Come ha evidenziato nel corso dell’omelia il vescovo di Lamezia Terme, Mons. Luigi Cantafora, ognuno si è fatto strumento della Provvidenza, non importa quanto o cosa abbia offerto: ognuno in base alla proprie possibilità ha contribuito al disegno di Dio.
La cerimonia di dedicazione della chiesa e dell’altare è stata bella, solenne e toccante. Impossibile riassumere qui la messe di simboli e riti che hanno caratterizzato la funzione così come impossibile è cercare di descrivere l’emozione e i sentimenti che affollavano gli animi dei presenti e che tuttavia si percepivano nell’aria che pareva quasi vibrare.
Quando tra il profumo di incenso che riempiva la chiesa, al termine dei riti di dedicazione, tutte le luci e le candele della chiesa sono state accese per la liturgia eucaristica, nel cuore di tutti è stato chiaro che un nuovo giorno ha avuto inizio per la nostra comunità.

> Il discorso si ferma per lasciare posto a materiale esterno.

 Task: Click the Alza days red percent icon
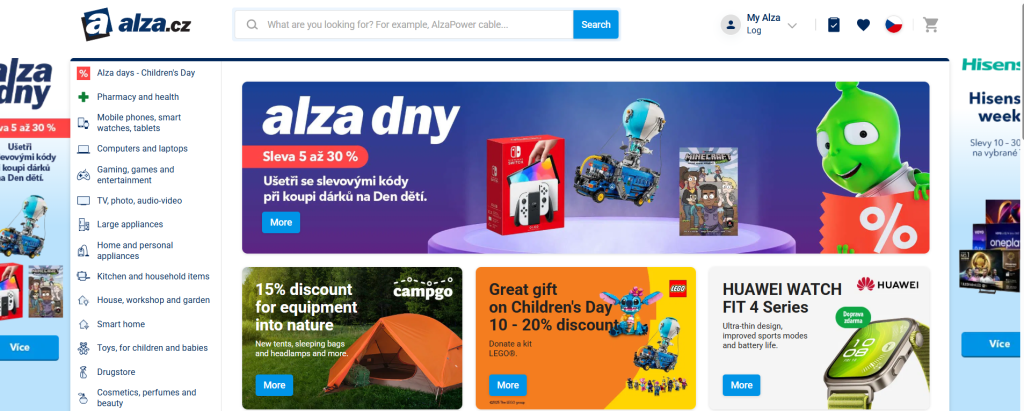tap(83, 73)
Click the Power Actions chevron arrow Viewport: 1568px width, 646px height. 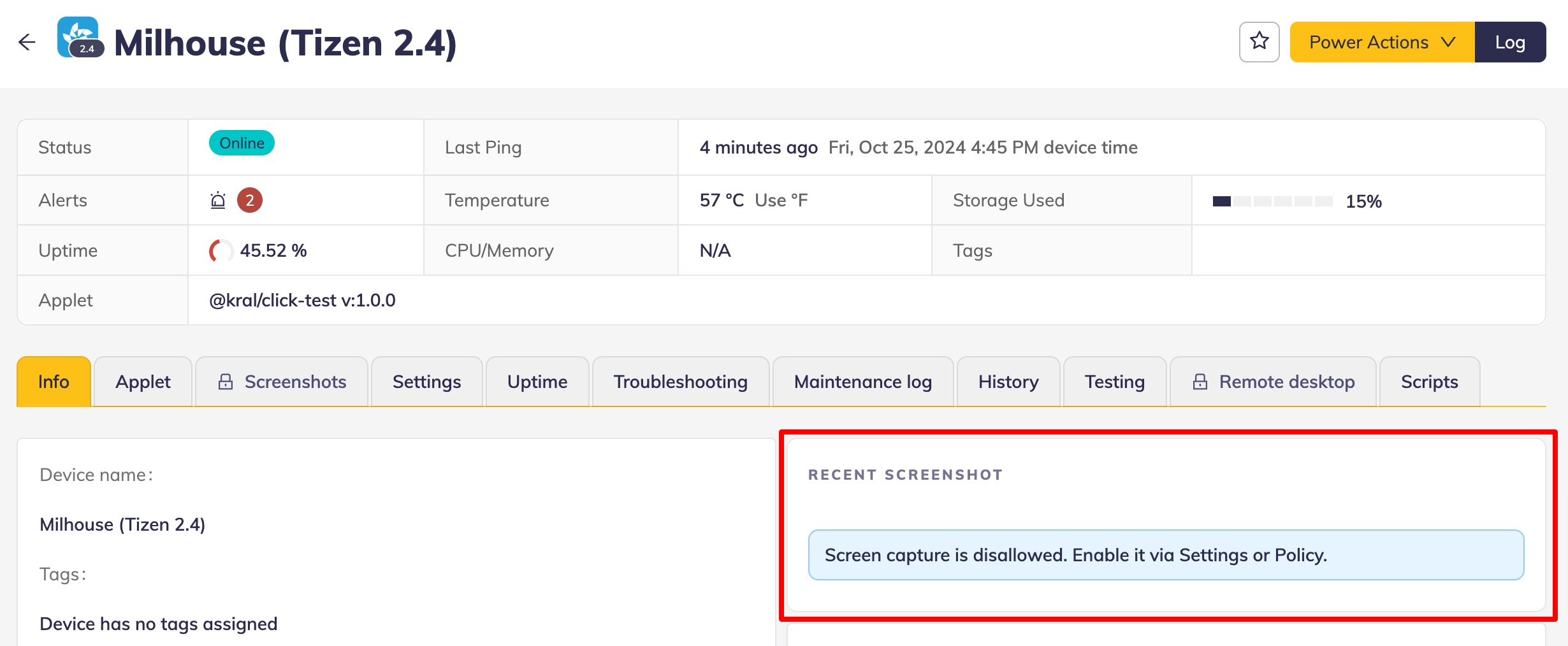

E quando don Roberto Tomaino, citando il Salmo 117, durante il suo discorso di ringraziamento ha esclamato: «Ecco l’opera del Signore, una meraviglia ai nostri occhi», per poi commentare: «Dio sa fare solo meraviglie e oggi una sua meraviglia è qui davanti a noi con tutta la sua bellezza e il suo splendore», tutti i presenti (quasi duemila persone) hanno sicuramente avvertito che quelle parole del parroco davano voce ai loro pensieri.
Grande l’emozione anche per il sindaco della città, il dott. Leonardo Sirianni, il quale aveva partecipato già da sindaco, nel 2004, alla posa della prima pietra dell’edificio e oggi, nel 2018, ha potuto partecipare, di nuovo da sindaco, alla sua inaugurazione. «Che questo luogo possa diventare un rifugio di quiete e riflessione, un luogo di fede e riconciliazione», è stato il suo augurio espresso nel corso del discorso di saluto.
Un luogo che diventi «simbolo di speranza, che è l’unica rivoluzione possibile» come ha commentato il prof. Mario Caligiuri, vicesindaco di Soveria, porgendo il suo saluto ai presenti.
Una speranza davvero quanto mai necessaria in un tempo complesso come quello che stiamo vivendo.
La speranza che il messaggio di pace e di amore di Fatima risuoni forte in questo luogo e da qui si irradi per tutta la nostra amata e disperata Calabria.